Storybook Island Canada’s Prince Edward Island Is The Charming Home Of ‘Anne Of Green Gables,’ Untainted By Modern Intrusions.

Gerald Fitzpatrick Special To Tr

Few writers can have had more impact on a place than Lucy Maud Montgomery (1874-1942), author of “Anne of Green Gables,” one of the most popular children’s books ever written.

All but one of Maud’s novels were set on Canada’s Prince Edward Island, and each summer, thousands of visitors come to see for themselves the places she wrote about.

In many parts of the world such pilgrimages would be frustrated by modern intrusions but not here. The island remains much as it has always been, and Maud’s childhood haunts are still there for those who seek them out.

With a population of less than 130,000. “PEI,” as it is commonly known, is Canada’s smallest province. Roughly 135 miles long, PEI has a low, rolling landscape with red, iron-rich soil. Many fields are planted with the island’s famous potatoes. The coastline is deeply indented by large bays and long inlets so that the sea is never far away.

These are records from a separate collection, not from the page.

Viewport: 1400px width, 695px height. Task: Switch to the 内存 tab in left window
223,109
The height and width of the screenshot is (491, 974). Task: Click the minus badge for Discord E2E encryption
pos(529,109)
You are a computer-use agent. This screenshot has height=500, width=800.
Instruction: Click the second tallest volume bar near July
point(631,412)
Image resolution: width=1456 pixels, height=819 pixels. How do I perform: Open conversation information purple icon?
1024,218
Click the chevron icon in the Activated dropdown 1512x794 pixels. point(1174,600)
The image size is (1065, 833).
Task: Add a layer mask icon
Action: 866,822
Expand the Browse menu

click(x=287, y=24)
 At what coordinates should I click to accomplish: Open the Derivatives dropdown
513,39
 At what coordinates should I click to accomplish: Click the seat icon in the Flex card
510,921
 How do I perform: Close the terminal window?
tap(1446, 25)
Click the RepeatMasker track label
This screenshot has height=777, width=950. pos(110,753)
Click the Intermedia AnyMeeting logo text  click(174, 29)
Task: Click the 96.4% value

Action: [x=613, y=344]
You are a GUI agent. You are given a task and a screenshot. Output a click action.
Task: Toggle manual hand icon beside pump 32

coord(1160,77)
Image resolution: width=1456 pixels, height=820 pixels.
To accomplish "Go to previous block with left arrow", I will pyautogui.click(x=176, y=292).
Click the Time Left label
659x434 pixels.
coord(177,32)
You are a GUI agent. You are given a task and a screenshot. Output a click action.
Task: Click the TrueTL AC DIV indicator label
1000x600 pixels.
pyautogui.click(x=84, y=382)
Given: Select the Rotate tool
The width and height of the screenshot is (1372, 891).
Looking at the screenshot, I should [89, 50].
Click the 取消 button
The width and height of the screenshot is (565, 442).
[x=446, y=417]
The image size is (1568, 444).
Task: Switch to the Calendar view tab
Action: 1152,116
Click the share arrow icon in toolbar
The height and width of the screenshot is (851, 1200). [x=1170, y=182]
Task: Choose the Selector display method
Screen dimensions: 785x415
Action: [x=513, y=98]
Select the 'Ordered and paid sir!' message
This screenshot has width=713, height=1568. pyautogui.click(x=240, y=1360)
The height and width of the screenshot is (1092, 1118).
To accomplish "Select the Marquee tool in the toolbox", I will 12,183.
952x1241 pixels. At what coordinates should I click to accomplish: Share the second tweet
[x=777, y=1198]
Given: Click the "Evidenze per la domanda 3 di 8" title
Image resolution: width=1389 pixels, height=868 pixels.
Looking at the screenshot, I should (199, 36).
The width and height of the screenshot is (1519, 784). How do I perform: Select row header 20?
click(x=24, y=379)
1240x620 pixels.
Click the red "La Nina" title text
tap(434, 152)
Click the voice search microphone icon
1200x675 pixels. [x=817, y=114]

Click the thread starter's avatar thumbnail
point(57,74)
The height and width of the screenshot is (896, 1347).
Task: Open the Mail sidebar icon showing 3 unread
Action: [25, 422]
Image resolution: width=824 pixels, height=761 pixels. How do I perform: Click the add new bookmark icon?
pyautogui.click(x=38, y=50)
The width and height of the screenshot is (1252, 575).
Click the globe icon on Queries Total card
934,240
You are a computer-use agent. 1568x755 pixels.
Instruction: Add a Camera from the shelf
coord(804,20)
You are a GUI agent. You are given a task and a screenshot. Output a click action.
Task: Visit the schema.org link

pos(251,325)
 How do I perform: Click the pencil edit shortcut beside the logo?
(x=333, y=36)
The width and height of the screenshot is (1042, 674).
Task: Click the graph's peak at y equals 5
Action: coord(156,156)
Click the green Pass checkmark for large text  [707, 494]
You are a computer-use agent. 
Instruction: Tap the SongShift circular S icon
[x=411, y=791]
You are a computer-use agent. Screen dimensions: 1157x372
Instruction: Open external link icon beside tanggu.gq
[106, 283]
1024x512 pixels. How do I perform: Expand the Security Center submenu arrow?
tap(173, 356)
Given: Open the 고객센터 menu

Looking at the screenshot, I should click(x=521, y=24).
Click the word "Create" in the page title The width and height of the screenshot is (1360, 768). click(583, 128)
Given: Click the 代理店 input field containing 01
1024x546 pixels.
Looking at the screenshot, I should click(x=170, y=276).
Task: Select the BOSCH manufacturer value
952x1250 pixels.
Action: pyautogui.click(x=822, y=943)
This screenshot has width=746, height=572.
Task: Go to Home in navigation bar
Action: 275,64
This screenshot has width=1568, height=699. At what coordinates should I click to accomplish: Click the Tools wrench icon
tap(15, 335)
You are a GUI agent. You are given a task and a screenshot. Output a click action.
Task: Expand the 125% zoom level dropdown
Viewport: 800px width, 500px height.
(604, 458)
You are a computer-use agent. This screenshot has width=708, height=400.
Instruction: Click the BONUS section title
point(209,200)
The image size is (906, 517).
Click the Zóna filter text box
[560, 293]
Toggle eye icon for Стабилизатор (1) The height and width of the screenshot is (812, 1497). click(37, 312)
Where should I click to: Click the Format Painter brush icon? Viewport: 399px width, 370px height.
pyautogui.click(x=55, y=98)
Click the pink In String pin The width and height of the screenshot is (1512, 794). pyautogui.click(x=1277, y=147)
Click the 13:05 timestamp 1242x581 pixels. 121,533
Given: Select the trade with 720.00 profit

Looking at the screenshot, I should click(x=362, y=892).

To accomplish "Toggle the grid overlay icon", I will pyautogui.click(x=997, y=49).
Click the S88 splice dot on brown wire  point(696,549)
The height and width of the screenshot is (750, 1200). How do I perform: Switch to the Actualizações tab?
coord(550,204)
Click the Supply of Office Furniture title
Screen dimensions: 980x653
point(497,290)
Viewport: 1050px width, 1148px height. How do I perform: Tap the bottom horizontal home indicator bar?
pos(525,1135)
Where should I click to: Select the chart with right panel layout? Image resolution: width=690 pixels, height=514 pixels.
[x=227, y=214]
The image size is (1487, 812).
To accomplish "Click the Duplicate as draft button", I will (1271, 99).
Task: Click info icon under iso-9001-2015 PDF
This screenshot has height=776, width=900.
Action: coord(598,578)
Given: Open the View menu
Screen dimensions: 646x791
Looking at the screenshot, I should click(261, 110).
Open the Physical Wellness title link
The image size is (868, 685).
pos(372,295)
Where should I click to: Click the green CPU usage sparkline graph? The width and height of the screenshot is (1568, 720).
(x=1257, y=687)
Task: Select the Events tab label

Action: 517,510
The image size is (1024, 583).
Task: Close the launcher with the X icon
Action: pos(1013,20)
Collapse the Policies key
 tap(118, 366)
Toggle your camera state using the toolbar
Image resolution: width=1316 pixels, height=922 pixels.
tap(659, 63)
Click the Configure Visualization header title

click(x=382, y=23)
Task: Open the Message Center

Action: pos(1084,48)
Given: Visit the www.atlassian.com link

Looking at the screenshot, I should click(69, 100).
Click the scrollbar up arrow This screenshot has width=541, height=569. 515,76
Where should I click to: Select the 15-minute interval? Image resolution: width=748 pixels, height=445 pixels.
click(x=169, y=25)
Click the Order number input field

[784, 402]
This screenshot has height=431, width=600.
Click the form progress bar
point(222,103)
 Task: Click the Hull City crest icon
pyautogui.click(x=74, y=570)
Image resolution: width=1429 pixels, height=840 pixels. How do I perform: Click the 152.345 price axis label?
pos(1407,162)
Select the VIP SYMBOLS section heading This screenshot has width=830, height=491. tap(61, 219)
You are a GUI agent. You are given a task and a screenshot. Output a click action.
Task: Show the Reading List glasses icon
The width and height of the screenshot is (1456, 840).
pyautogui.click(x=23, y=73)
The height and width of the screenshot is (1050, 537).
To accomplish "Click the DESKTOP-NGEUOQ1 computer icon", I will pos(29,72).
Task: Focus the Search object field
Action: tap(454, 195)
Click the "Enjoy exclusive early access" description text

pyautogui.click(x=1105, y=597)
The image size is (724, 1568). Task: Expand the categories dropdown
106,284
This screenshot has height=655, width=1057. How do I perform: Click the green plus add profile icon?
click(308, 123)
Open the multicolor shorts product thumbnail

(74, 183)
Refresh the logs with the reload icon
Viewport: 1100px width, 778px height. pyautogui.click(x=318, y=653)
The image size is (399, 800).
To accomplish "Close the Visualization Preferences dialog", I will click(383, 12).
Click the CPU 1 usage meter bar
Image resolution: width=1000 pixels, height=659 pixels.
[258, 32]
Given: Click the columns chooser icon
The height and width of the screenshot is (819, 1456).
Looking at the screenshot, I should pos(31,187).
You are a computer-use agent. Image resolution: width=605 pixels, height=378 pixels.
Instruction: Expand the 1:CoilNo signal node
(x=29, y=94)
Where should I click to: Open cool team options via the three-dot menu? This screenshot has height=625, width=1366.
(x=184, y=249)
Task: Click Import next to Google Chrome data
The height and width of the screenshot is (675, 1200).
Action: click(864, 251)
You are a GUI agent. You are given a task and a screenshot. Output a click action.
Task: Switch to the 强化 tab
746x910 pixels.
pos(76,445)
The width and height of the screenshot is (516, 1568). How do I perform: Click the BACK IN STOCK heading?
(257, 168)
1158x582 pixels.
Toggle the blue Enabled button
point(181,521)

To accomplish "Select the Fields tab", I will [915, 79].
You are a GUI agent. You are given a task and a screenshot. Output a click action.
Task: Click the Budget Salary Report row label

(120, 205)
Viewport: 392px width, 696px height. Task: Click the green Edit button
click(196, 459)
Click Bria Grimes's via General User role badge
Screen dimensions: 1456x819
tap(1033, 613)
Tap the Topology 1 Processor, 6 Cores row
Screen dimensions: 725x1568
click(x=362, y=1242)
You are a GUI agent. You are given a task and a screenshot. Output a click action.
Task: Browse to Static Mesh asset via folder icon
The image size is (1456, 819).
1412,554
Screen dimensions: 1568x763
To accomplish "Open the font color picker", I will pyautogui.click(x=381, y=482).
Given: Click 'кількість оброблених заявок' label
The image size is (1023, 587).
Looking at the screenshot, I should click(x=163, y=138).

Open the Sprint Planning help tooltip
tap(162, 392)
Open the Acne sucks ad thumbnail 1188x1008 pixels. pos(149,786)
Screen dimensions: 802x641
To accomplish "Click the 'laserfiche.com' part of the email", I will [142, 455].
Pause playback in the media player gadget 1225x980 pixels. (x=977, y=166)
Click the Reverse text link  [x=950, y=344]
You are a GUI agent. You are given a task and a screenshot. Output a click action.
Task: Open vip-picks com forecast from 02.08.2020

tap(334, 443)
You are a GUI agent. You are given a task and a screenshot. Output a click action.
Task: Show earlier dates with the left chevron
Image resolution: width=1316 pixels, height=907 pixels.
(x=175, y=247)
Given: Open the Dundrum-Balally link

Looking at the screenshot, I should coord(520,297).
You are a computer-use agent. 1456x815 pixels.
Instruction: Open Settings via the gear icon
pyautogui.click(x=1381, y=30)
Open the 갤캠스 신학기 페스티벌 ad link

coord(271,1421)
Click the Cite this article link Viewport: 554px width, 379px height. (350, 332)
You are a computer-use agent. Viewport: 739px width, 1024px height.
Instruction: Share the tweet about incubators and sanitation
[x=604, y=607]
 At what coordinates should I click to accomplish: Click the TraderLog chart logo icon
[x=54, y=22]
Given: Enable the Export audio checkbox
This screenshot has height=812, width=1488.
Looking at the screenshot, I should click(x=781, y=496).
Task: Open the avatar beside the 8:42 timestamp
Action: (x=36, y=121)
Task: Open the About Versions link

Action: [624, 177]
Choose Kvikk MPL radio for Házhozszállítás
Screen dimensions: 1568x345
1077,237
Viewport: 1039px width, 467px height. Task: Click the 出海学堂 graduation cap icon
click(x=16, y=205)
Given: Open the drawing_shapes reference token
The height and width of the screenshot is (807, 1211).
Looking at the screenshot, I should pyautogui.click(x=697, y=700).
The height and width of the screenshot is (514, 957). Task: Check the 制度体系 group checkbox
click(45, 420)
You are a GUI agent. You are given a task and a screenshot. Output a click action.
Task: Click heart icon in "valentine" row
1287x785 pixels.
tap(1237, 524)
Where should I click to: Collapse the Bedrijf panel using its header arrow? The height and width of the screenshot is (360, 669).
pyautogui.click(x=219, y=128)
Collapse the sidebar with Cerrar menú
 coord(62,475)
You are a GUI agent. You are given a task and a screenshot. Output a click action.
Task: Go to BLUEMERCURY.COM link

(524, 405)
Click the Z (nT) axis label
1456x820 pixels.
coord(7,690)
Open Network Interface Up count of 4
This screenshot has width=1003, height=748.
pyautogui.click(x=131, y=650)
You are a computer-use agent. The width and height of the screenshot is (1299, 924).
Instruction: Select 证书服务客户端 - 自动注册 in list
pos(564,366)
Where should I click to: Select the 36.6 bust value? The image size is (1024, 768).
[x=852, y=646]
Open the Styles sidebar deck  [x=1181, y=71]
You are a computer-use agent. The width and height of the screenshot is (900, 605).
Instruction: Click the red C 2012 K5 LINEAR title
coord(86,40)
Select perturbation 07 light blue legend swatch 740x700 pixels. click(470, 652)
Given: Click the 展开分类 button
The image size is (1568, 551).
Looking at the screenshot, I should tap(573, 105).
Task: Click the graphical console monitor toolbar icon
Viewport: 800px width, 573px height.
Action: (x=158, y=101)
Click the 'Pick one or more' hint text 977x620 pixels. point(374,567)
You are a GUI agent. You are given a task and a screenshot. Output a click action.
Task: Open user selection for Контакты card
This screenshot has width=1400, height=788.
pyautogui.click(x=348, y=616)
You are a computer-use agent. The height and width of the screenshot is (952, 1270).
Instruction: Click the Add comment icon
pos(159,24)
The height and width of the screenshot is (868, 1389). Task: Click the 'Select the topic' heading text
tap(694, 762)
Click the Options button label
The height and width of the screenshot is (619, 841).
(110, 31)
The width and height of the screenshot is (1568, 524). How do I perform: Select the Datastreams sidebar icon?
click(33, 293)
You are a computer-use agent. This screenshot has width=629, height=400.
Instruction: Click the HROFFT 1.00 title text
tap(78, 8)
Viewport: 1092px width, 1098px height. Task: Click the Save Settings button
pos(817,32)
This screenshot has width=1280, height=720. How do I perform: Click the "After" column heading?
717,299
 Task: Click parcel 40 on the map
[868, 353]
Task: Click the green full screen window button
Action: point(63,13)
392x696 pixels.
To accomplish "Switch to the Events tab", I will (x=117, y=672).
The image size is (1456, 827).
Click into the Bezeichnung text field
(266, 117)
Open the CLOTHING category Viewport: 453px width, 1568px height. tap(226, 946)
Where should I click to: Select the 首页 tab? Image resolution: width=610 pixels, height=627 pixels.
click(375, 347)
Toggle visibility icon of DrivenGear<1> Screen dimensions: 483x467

Ferries from New Brunswick and Nova Scotia link PEI with the mainland but a controversial eight-mile bridge is under construction. Islanders are sharply divided on whether the bridge is a good idea. Some say it will bring desperately needed jobs while others fear the island will lose the quiet charm that Lucy Maud Montgomery loved so much and which still delights visitors year after year.

In her lifetime, Maud regretted the commercial cashing-in on the success of “Anne of Green Gables.” Heaven only knows what she would now think of the Anne Shirley Motel or Marilla’s Pizza and the Shining Waters Country Inn. Would she be bemused that car license plates on PEI bear the words “Home of Anne Green Gables” and busloads of giggling schoolgirls come from as far away as Japan to see Cavendish and Park Corner?

Nonetheless, the quest for Anne along the island’s pleasant, uncrowded road is a captivating experience. Armed with a good map, it becomes a quest for Maud herself - for the places of her own childhood which were the basis and setting for her stories.

The place to begin is Cavendish, midway along the island’s north coast. When she was less than 2 years old, Maud came here to live with her grandparents after her mother died and her father moved to western Canada to start a new life. Most of Maud’s 37 years on PEI were spent at Cavendish. She grew up here and returned often in later years.

The tiny community became the model for the fictional Avonlea, and Maud once wrote: “Were it not for those Cavendish years, I do not think ‘Anne of Green Gables’ would have ever been written.”

Only the apple orchards and the stones of the cellar survive from the house where Maud grew up and wrote the novel. But close by is the farmhouse of her grandfather’s cousins, David and Margaret MacNeill. Maud based her famous novel on this house, which she named “Green Gables.”

Restored to its 1890s appearance, it has antimacassars on the furniture, a cherry pie in the larder and family photographs on the walls. The bedrooms display main characters from the novel and Anne’s room is based on the description four years after she came to Green Gables.

The house draws more than 300,000 visitors each year, but at 7:30 on a summer morning the parking lot is empty. The grass is heavy with dew. The fragrance of lilac and honeysuckle surrounds the still house and only the chirp of a chickadee and the tapping of a woodpecker breaks the silence. One half expects the door to fly open and see young Maud bound out and run down the hill toward the spruce grove she loved to play in.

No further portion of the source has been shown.